M. Delecroix prône la légalisation du cannabis thérapeutique, pour apaiser les douleurs des malades, et du cannabis « bien-être », utilisé en automédication, dans l’alimentation et les cosmétiques notamment.

•• La loi française ne fait pas la distinction entre le chanvre « récréatif » qui contient beaucoup de tétrahydrocannabinol (le THC, une substance psychotrope et illégale), le chanvre à usage « bien-être », et le chanvre thérapeutique, qui ne contiennent eux quasiment que du cannabidiol (CBD), une molécule aux propriétés apaisantes, non stupéfiante, et légale.

En France, troisième producteur mondial de chanvre derrière la Chine et le Canada, l’utilisation industrielle et commerciale de la plante est très réglementée. Seules la fibre et les graines peuvent être utilisées – pas la fleur, riche en CBD -, et la plante doit contenir moins de 0,2 % de THC.

« On utilise les fibres de la tige dans l’automobile, dans l’éco-construction, mais on jette la fleur et la feuille, alors que le CBD pourrait être valorisé », regrette M. Delecroix.

•• La réglementation européenne autorise la commercialisation du chanvre en utilisant la plante entière.

•• Le 23 octobre 2018, la cour d’appel d’Aix-en-Provence, qui devait statuer sur le sort de KanaVape, pionnière de la cigarette électronique au chanvre, a saisi la Cour de justice européenne pour avis, estimant que la réglementation française pouvait ne pas être compatible avec celle de l’UE (voir Lmdt du 24 octobre 2018).

Consigne 1: Pour chacune des affirmations suivantes, dites si l'extrait la confirme, par oui ou par non, et citez les mots de l'extrait qui tranchent. (a) La France est le troisième producteur mondial de chanvre. (b) En France, la fleur de chanvre peut être utilisée dans l'industrie et le commerce. (c) La réglementation européenne autorise la commercialisation du chanvre avec la plante entière.
Consigne 2: Recopiez le passage de l'extrait qui s'ouvre sur les mots « En France, troisième » et se ferme sur « la plante entière. », en substituant « aéronautique » à « automobile ».
Ces entrées n'ont aucun rapport avec l'extrait.

Entrées du jeu de données

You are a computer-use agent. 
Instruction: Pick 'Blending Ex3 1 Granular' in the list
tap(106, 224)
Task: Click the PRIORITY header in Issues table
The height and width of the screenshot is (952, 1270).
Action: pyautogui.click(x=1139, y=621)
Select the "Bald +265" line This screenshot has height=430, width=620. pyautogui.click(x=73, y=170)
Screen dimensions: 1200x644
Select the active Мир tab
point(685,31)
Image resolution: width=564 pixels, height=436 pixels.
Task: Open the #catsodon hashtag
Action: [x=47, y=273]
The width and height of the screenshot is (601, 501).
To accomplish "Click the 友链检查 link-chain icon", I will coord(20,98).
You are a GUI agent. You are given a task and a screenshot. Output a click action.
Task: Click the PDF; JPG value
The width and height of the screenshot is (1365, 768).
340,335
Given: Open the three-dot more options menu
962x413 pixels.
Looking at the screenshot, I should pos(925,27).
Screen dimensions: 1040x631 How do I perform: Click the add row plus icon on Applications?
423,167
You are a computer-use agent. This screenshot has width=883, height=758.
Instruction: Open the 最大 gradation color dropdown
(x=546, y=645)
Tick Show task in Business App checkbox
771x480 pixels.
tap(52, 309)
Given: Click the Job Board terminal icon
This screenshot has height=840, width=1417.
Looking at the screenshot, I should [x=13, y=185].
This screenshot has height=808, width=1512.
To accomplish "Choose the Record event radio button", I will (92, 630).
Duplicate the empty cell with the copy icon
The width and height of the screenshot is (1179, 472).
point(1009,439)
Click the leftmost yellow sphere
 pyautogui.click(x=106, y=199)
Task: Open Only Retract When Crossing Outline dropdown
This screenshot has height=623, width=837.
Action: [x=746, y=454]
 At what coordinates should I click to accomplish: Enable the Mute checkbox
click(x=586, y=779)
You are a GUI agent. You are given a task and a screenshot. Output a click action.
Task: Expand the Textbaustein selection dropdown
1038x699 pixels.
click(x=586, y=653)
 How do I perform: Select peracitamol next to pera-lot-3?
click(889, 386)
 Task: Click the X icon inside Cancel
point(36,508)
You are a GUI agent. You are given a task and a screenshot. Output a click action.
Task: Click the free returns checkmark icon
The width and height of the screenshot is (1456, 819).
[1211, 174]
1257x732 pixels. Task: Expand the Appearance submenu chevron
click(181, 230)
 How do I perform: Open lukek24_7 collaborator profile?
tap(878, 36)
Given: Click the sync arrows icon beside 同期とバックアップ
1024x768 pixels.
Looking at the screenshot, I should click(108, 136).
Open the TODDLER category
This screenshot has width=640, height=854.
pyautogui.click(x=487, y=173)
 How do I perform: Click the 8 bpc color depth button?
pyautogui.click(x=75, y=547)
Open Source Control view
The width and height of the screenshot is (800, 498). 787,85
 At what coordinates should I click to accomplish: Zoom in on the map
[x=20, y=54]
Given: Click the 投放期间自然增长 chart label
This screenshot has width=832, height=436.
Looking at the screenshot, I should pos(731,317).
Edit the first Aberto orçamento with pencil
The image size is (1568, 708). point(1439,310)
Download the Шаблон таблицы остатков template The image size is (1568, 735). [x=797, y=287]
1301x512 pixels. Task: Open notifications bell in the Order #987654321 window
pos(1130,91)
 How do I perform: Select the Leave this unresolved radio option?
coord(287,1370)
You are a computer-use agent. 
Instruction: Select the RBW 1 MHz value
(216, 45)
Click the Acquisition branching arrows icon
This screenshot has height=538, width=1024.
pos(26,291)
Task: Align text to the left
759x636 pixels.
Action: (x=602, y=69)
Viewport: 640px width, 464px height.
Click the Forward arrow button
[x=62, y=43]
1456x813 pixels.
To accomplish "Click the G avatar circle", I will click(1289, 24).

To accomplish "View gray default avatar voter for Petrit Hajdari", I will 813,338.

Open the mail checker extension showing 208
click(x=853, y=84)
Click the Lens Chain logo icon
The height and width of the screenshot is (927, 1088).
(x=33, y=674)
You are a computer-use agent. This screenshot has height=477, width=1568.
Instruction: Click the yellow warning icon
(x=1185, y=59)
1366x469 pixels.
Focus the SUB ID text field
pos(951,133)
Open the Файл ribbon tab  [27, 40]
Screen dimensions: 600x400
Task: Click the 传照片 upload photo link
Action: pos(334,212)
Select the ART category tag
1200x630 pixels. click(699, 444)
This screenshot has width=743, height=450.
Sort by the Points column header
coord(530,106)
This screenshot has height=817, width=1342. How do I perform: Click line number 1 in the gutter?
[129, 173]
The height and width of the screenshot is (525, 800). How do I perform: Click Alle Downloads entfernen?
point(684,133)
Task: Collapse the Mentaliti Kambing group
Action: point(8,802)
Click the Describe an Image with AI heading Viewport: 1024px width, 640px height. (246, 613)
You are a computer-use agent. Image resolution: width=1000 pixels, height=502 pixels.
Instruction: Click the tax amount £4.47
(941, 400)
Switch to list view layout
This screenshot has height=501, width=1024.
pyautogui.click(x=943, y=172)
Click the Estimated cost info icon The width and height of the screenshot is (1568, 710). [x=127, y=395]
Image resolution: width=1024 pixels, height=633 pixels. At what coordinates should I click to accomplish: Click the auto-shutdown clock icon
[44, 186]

Réponse 1:
(a) Oui : « En France, troisième producteur mondial de chanvre derrière la Chine et le Canada »
(b) Non : « Seules la fibre et les graines peuvent être utilisées – pas la fleur, riche en CBD - »
(c) Oui : « La réglementation européenne autorise la commercialisation du chanvre en utilisant la plante entière. »

Réponse 2:
En France, troisième producteur mondial de chanvre derrière la Chine et le Canada, l’utilisation industrielle et commerciale de la plante est très réglementée. Seules la fibre et les graines peuvent être utilisées – pas la fleur, riche en CBD -, et la plante doit contenir moins de 0,2 % de THC.

« On utilise les fibres de la tige dans l’aéronautique, dans l’éco-construction, mais on jette la fleur et la feuille, alors que le CBD pourrait être valorisé », regrette M. Delecroix.

•• La réglementation européenne autorise la commercialisation du chanvre en utilisant la plante entière.